April 7, 2005

Mixtape Friday: Kweli makes friends with Day
By Canyon Cody
Published in The Heights

It gives me the giggles to think about how awkward it's going to be backstage at tomorrow night's spring concert at Boston College.

What will Talib Kweli, Howie Day, and Robert Randolph chat about before the show? Where will the UGBC put them? In the guys' locker room, sitting on the benches like it was halftime with the basketball team waiting for a pep talk from Al Skinner?

I don't know how this happens, but the UGBC consistently brings quality underground hip-hop to Boston College. There is definitely a supply and demand problem here, because I know not everyone at BC was as excited as I was to see The Roots, Common, and Nappy Roots.

We even had Vanilla Ice in the Rat, which was to this day, the most hilarious concert I've ever been to. "Go ninja, go ninja, go!"


Talib Kweli - "Put It In The Air"
Kweli complains on this track that "half these motherfuckas can't pronounce my name." At BC, Kweli will likely find that more than half the students don't even know his name, but one can hope he'll earn new fans with a good live performance.

Kweli made his debut with Mos Def on Black Star, their classic collaboration from Ruckus Records in 1998. Every hip-hop fan has this album, and everyone else should at least download "Re: DEFinition" and "K.O.S. (Determination)."

From there Kweli collaborated with DJ Hi-Tek for 2000's Reflection Eternal, featuring "The Blast" and "Down for the Count." In 2002 Kweli finally released Quality, his aptly titled debut solo album, which features a hilarious introduction from Dave Chappele.

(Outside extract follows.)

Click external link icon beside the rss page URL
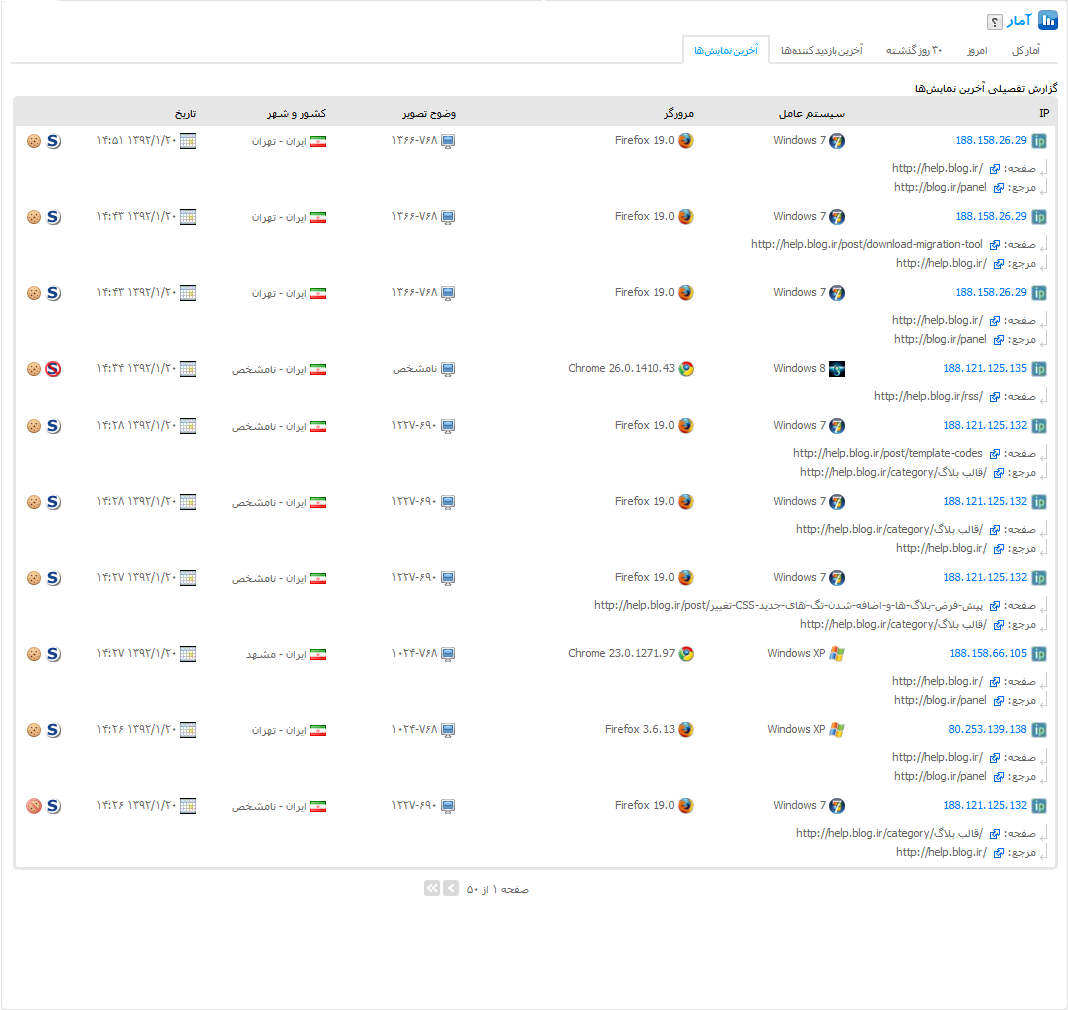1068x1010 pixels. tap(995, 397)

With "Get By" Kweli enjoyed his first major mainstream hit single, with a little help from the production of Kanye West and a soulful sample from Nina Simone's "Sinnerman."

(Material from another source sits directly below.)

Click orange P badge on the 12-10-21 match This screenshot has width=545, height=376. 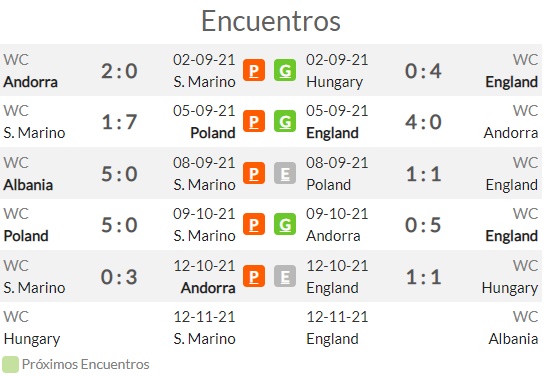click(254, 276)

Robert Randolph "Tears of Joy"
Pedal steel guitarist Robert Randolph and his Family Band know how to throw a party. It's easier to find recordings of his live shows than it is to find his studio albums, which tells you something about Randolph as a performer. Randolph plays the dirty blues like Stevie Ray Vaughan and Jimi Hendrix, but there isn't a good word to describe his sound, so I'll invent one: funkbluesadelic.

Howie Day - "?"
Howie Day is ... umm? Honestly I don't know anything about Day beyond what I might guess from looking at his picture: Pretty boy with sweet, sometimes sad songs about sensitive issues. Rolling Stone describes him as "emotionally naked." I don't know how I feel about that, but I look forward to becoming a fan of his, because live shows are the best way to fall in love with a new musician. Hopefully BC students will come with an open mind and learn to like the performers they don't know yet.
Don't call it a comeback, Jeffreys' been in Europe for years
By Canyon Cody
Published in The Heights

When Garland Jeffreys decided to take some time off from his epic music career during the '90s, it was for all the right reasons: He was staying at home to help raise his young daughter with his wife. Now he's ready for a comeback and the music world needs him more than ever.

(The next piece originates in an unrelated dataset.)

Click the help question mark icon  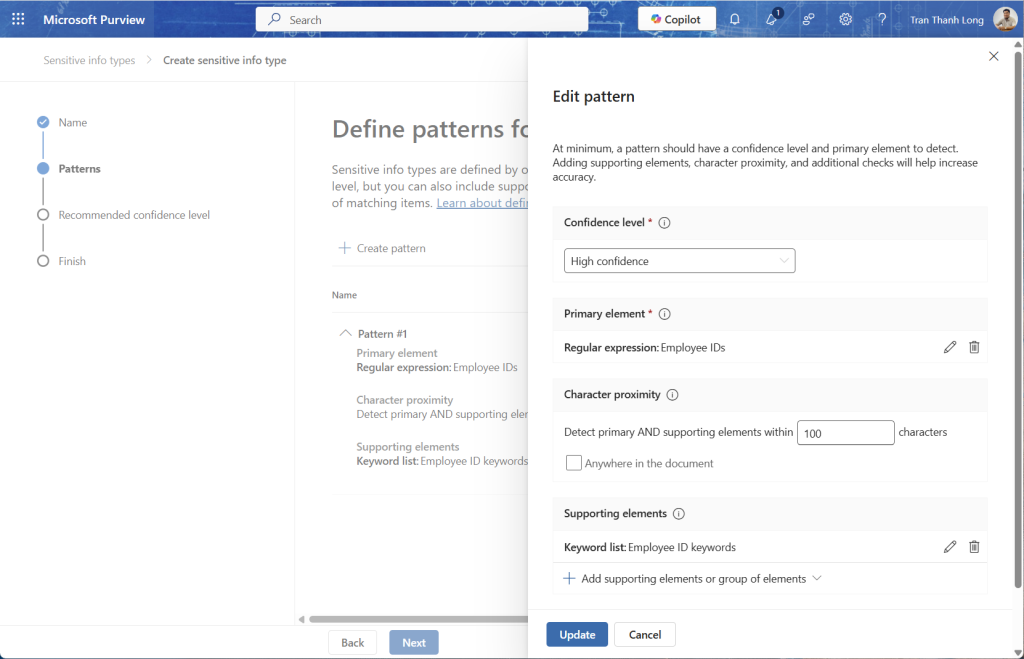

In fact, maybe it's just America that needs him, because the rest of the world has been enjoying Jeffreys' eclectic mix of rock, reggae, and soul for decades. Though he remains popular in Europe, most in America don't know his name.

There are a few exceptions - Bruce Springstein and Lou Reed are fans, friends, and occasional collaborators of Jeffreys. His music began with a distinct New York classic rock sound in the '70s and incorporated more soul, reggae and Latin music in the middle of his career.

For Jeffreys, these styles didn't come from outside influences, but from incorporating his own history into his music. Jeffreys is as diverse as his sound, growing up in a multi-racial family, part black, part white, part Puerto Rican, and part Native American. His lyrical content, like his musical style, reflects his diverse background.

Maybe now, 33 years after his self-titled debut album and 13 years since his last American release, Jeffreys is finally about to get the exposure his music deserves since recently signing with Universal.

Jeffreys, a true Rock 'n' Roll Adult (to use the title of his 1982 album) is busier than ever. He's out on a celebratory tour, which brings him back to Boston for the first time in 15 years. Jeffreys will perform in Somerville tomorrow night at Johnny D's Uptown with his full eight-piece band, The Coney Island Playboys.

Unfortunately, none of Jeffreys music from the '70s and '80s has been reissued on CD, other than his Wild in the Streets: Best of 1977-1983. This compilation features his reggae groove on "I May Not Be Your Kind," his exploration of interracial relationships.

Now 61 years old, but well-rested from his recent sabbatical, Jeffreys is ready to make a splash in a music scene long after most of his peers - Springsteen, Elvis Costello, Graham Parker, Paul Simon, Lou Reed, and James Taylor - are getting ready for retirement.

Before it became a gimmick for Jay-Z and Linkin Park, mixing styles came naturally for Jeffreys. His body of work is diverse and expansive enough that any music fan will find something to fit their taste and his live show tomorrow promises to be a blast.

Don't miss Jeffreys tomorrow night or you might have to wait another 15 years for the next show.